Exercise materials:
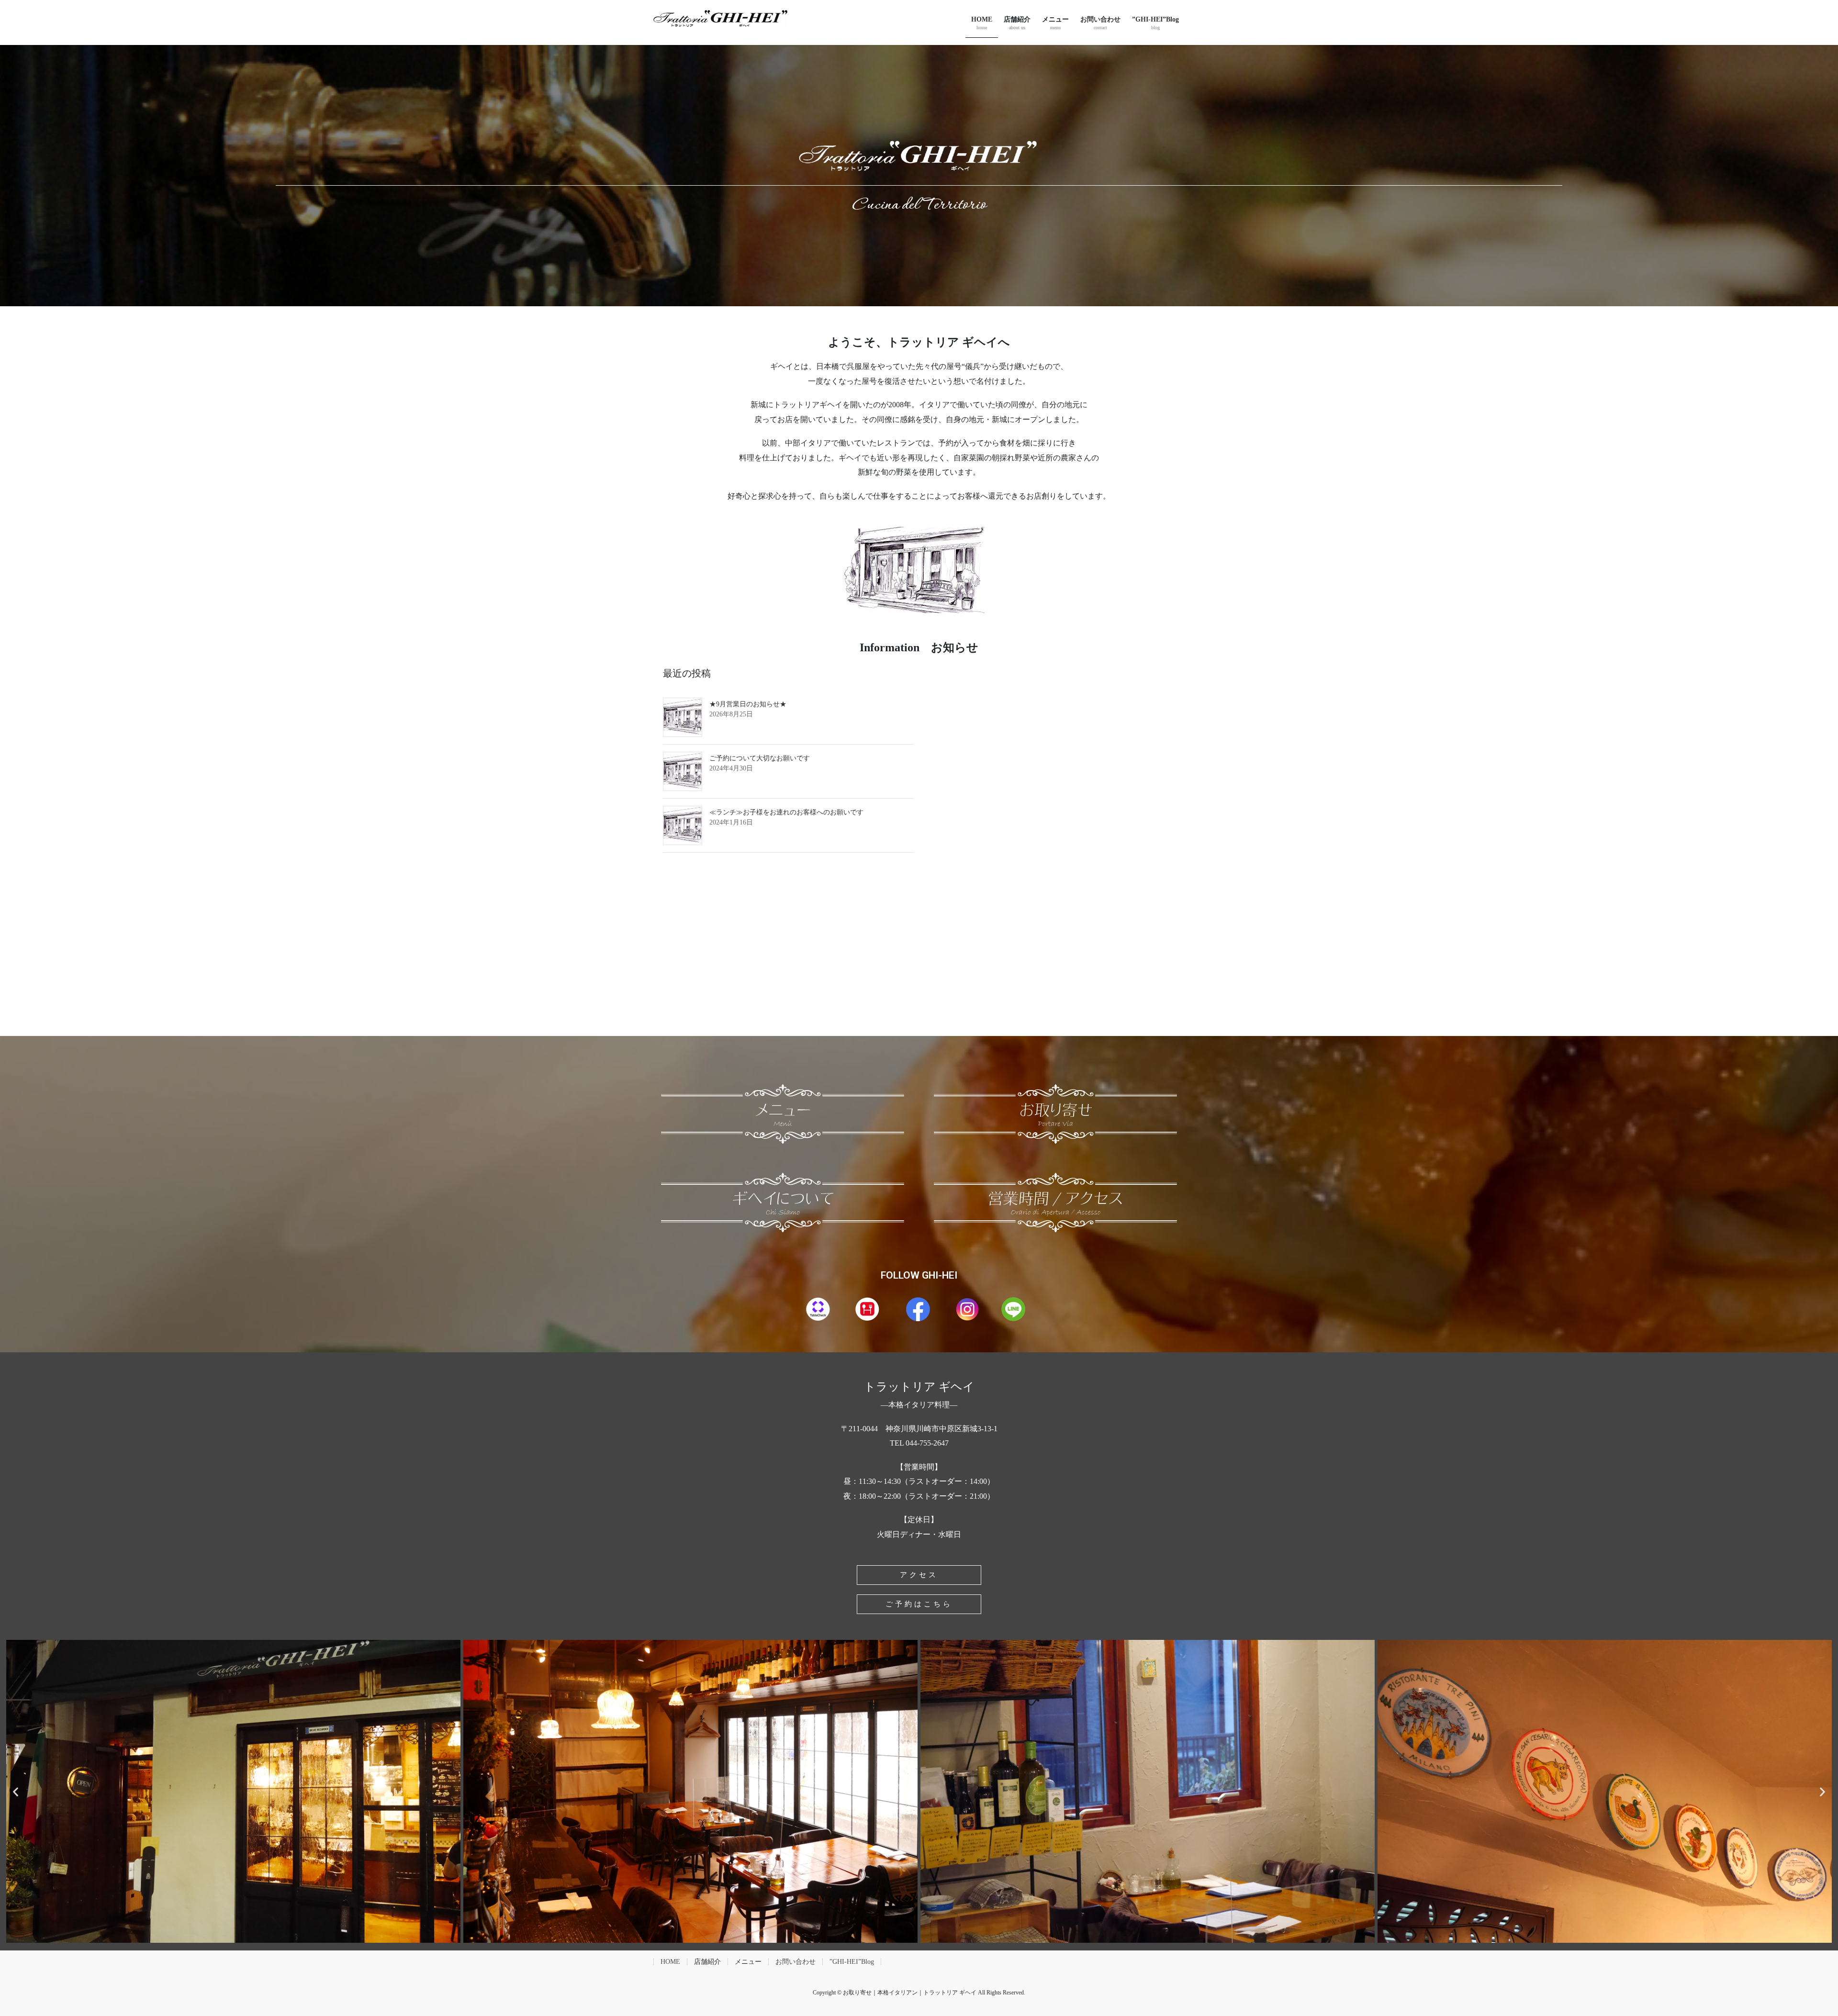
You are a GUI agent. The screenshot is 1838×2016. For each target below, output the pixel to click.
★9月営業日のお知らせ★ (747, 704)
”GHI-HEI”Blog (851, 1961)
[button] (16, 1791)
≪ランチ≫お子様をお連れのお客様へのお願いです (786, 812)
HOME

Activity:
The task requires that every line above be transcribed exactly, without the images.

Task result:
You are a GUI agent. The screenshot is 1838×2016. For each target below, output the pixel to click.
★9月営業日のお知らせ★ (747, 704)
”GHI-HEI”Blog (851, 1961)
[button] (16, 1791)
≪ランチ≫お子様をお連れのお客様へのお願いです (786, 812)
HOME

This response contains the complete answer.